Американцы крайне впечатлительны и отзывчивы на все новое, будь это летающие тарелочки или… русский язык. И в том и в другом случае сработал жадный интерес к космическому пространству. Когда-то русские отделения можно было по пальцам пересчитать, теперь трудно найти уважающий себя университет, где бы не изучали русский язык. И пришло повальное увлечение русским после запуска первого спутника. Полет Гагарина довел это увлечение до высшей точки. Молодежи захотелось знать язык нации, настолько обогнавшей Америку в самой современной области знания. На поспешно создаваемые русские отделения студенты повалили валом. Потом число «русистов» несколько сократилось. И все-таки русский язык и русскую литературу не только изучают, но нередко выбирают как специальность, прекрасно отдавая себе отчет в малой перспективности подобного выбора: поскольку в США почти нет школ, где бы русский входил в программу, учителя русского языка не очень нужны. В университетах, посольстве, консульствах, торговом представительстве, фирмах, связанных с Советским Союзом, все места прочно заняты, переводческой работы ничтожно мало. И диву даешься, что при таких неблагоприятных обстоятельствах столько народу занимается по аспирантской программе, то есть связывает с русским языком свое будущее. Молодежь верит, что диалог между великими странами необходим, что он не может прекратиться, а будет расти и расти. И огромен соблазн русской литературы, в первую голову Достоевского и Толстого, хочется читать их в подлиннике. С популярностью Достоевского в США не сравнится ни один американский классик.

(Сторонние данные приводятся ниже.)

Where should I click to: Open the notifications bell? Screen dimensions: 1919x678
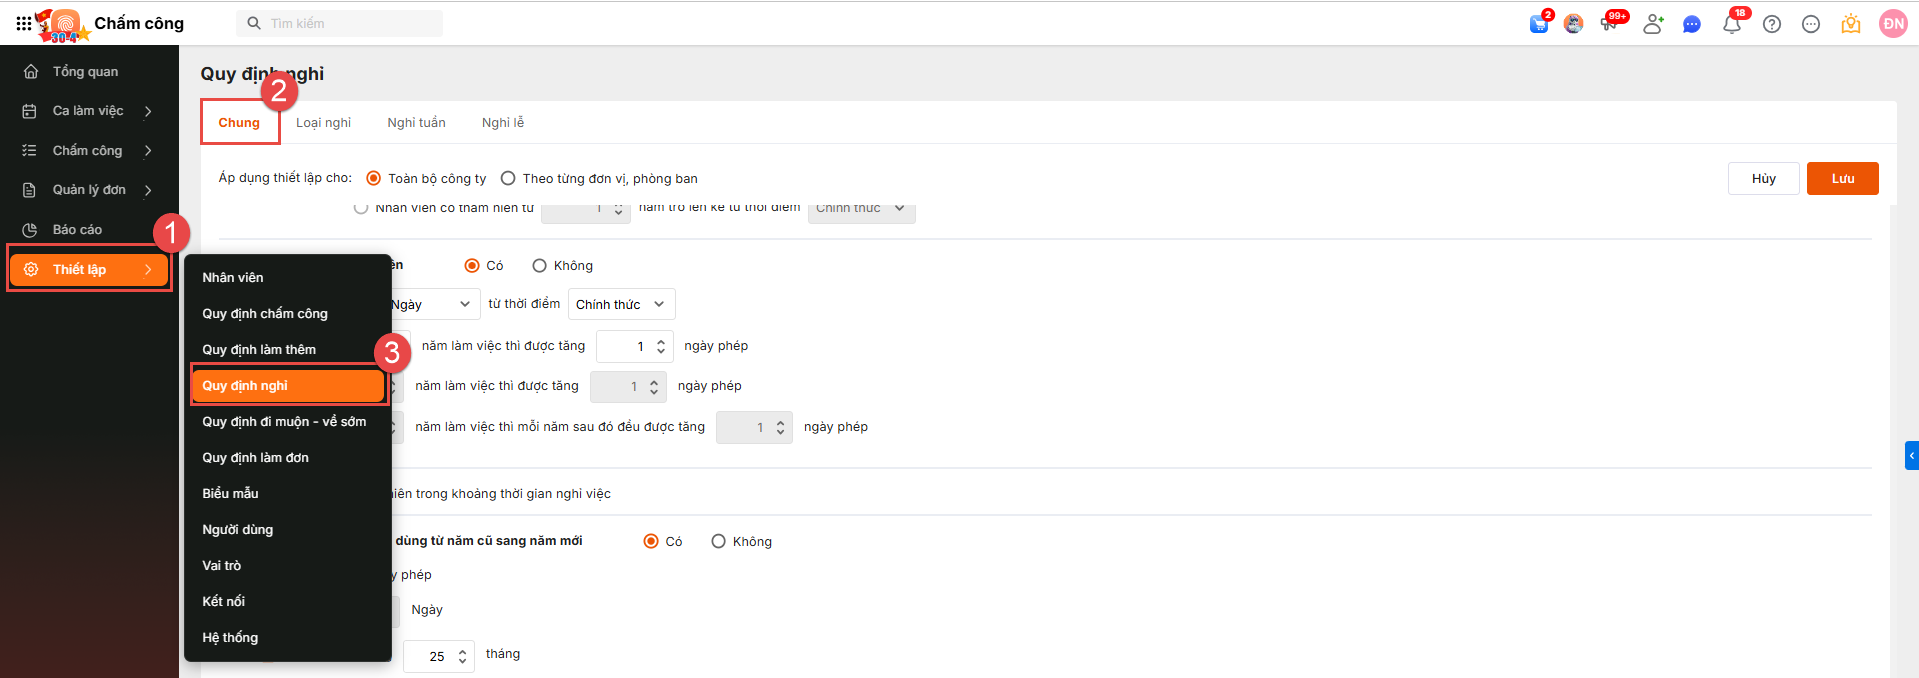pos(1732,24)
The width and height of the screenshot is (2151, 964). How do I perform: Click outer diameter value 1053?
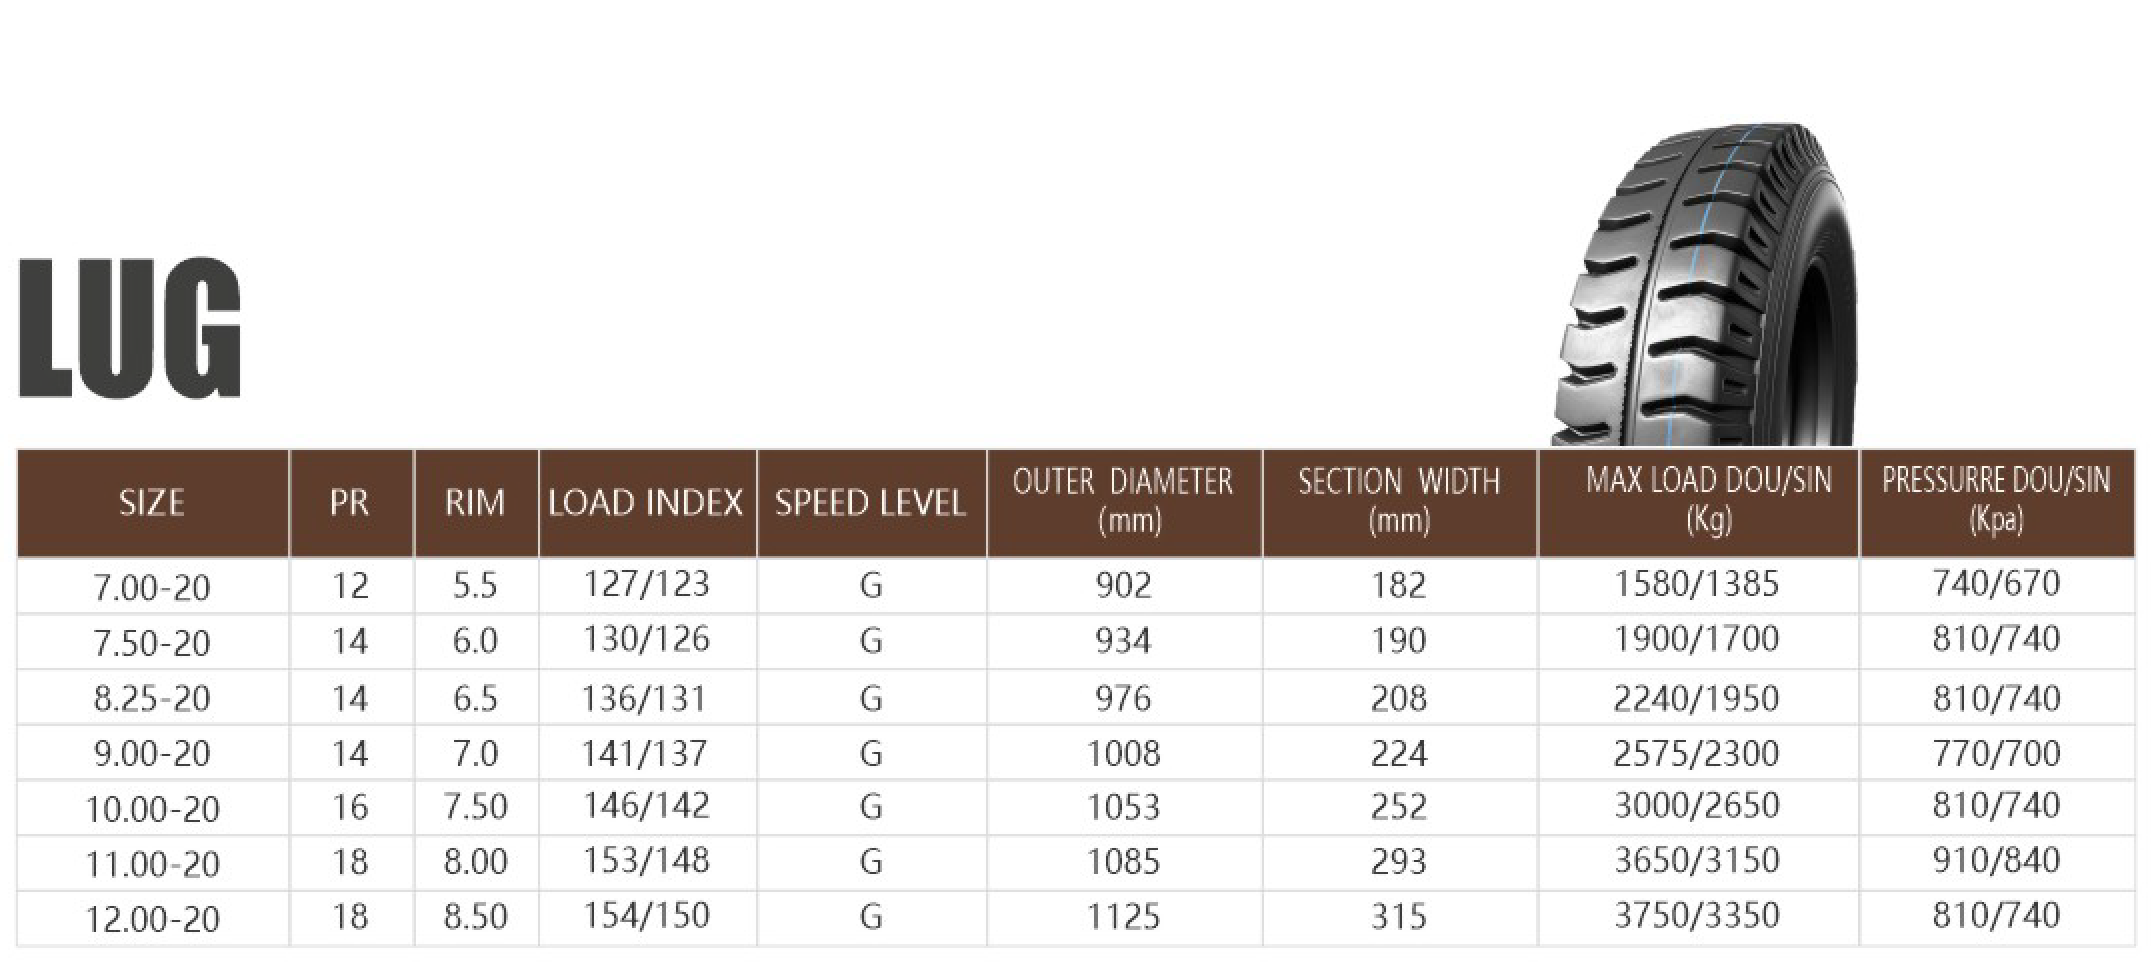pyautogui.click(x=1124, y=807)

Впрочем, попасть в классики у молодых американских читателей — незавидное дело. Я не раз слышал не только о Фениморе Купере, Марке Твене, Брет Гарте или О'Генри, но и о недавно ушедших — Хемингуэе, Фолкнере, Дос Пассосе, Стейнбеке: «Ну, это же классика!» — с весьма кислой интонацией, означающей, что этих литераторов можно изучать, но не читать по доброй воле. А читать надо Томаса Пинчона, автора романа об охотниках на крокодилов в канализационной системе Нью-Йорка, Джона Барта, Бартелма и некоторых других авангардистов, мастера черного юмора Курта Воннегута, а еще — Апдайка, документалистов «новой журналистики»: Трумэна Капоте, Нормана Майлера, Тома Вульфа, некоторые бестселлеры, не стараясь запомнить имя однодневки-автора; Джозеф Хеллер после блистательной «Уловки 22» испортил себе репутацию романом «Что-то случилось», Стайроп и Чивер остаются писателями для избранных, Гор Видал никак не составит себе прочной репутации.

Достоевского читают страстно, он участвует в жизни духа сегодняшней Америки. То же относится и к Льву Толстому, в меньшей степени — к Чехову. Остальные русские писатели — для специалистов.